La nourriture proposée sur le site lyophilise.fr peut se stocker jusqu'à 25 ans.
Tétanisés par la peur de l'avenir, les Français stockent de la nourriture en vue de faire face à une éventuelle crise dans le pays. Le secteur de la nourriture déshydratée est en plein boom.

Ils portent un nom, pas toujours assumé: celui de survivalistes. Ces personnes qui cherchent à se protéger d'une catastrophe économique ou naturelle susceptible de les placer dans une situation de survie. Le phénomène, bien connu outre-Atlantique, prend de l'ampleur en France, comme en témoignent les nombreux sites de conseils en survie qui émergent sur la toile ou encore le succès des programmes télévisés tels que «Man vs Wild». Cet engouement fait les affaires d'un secteur de niche: celui de la vente de nourriture lyophilisée ou aliments déshydratés qui se conservent de 2 à 25 ans.

Si les consommateurs de base restent issus d'un public «outdoor» (sportifs, militaires ou encore ONG), les particuliers sont de plus en plus nombreux. «Nous avons introduit des produits d'une durée de conservation de 10 ans et 25 ans il y a un peu plus d'un an, sous la pression de la demande. Nous avons vendu 85.000 de ces repas individuels destinés au stockage sur cette période», fait savoir Ariane Pehrson, fondatrice du site de vente en ligne lyophilise.fr né il y a deux ans et demi à Lorient, leader de la distribution de ces produits en France.

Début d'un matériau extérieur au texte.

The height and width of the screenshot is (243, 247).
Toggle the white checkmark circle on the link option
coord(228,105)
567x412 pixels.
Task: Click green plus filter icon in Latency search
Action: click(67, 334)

Malgré le coût des ces aliments - entre 4,50 et 6,50 euros le repas - ses clients n'hésitent pas à ouvrir leur portefeuille, comme cet homme qui a acheté pour 30.000 euros de provisions. «A ce prix, il a pris un an de stock confortable (petit déjeuner, plats, desserts) et un an de stocks de survie (un repas par jour)», précise la fondatrice du site. «Ces produits coûtent cher car la technique de lyophilisation est coûteuse. Mais pour les clients, c'est un investissement. Et ils préfèrent ces aliments aux conserves qui se périment vite et qui ne sont pas bonnes», ajoute-t-elle.

«Des gens pas du tout illuminés»

Le profil de ces nouveaux acheteurs est varié: «Des couples, des familles, des jeunes. Une minorité évoque la fin du monde à la fin de l'année 2012, mais la grande majorité achète au cas où il y aurait une crise grave ou une catastrophe naturelle qui paralyserait la distribution. Ce sont des gens pas du tout illuminés, très rationnels mais aussi très discrets, qui ne veulent pas forcément que le voisinage sache qu'ils stockent», remarque Ariane Pehrson, qui a vu ses ventes faire un bond après la catastrophe de Fukushima. «La France ne fait qu'entrer tardivement dans un phénomène déjà très rependu en Grande-Bretagne ou en Allemagne», explique-t-elle. «Les Français comprennent qu'ils ne peuvent pas toujours compter sur le système en cas de problème».

Pour le moment, le secteur de la nourriture de stockage en France est difficilement chiffrable car «c'est un marché tout neuf, très dispersé et très discret», selon la patronne de lyophilise.fr. Seule certitude: sa croissance est très forte. «Les particuliers qui stockent de l'alimentaire représentent aujourd'hui 40% de notre chiffre d'affaires, un nombre en constante augmentation», affirme la patronne de lyophilise.fr. Sa plateforme est actuellement la seule à regrouper les produits de plus de 15 fournisseurs différents, dont les très recherchés suisse-allemand Katadyn et la filiale britannique de l'américain Mountain House, références mondiales de la nourriture lyophilisée très longue durée. «En France, nos ventes ont doublé en un an», assure Nathalie Joubert, responsable marketing de Katadyn France. «Nous avons du mal à faire face à la demande. Les ventes augmentent de 200 à 300% chaque année», confirme Diana Morris, responsable chez Moutain House. Les concurrents (Décathlon et Au vieux Campeur notamment) restent pour l'instant tournés vers de la nourriture à conservation courte durée. En attendant une concurrence plus accrue, Ariane Pehrson se dit «confiante» dans l'avenir.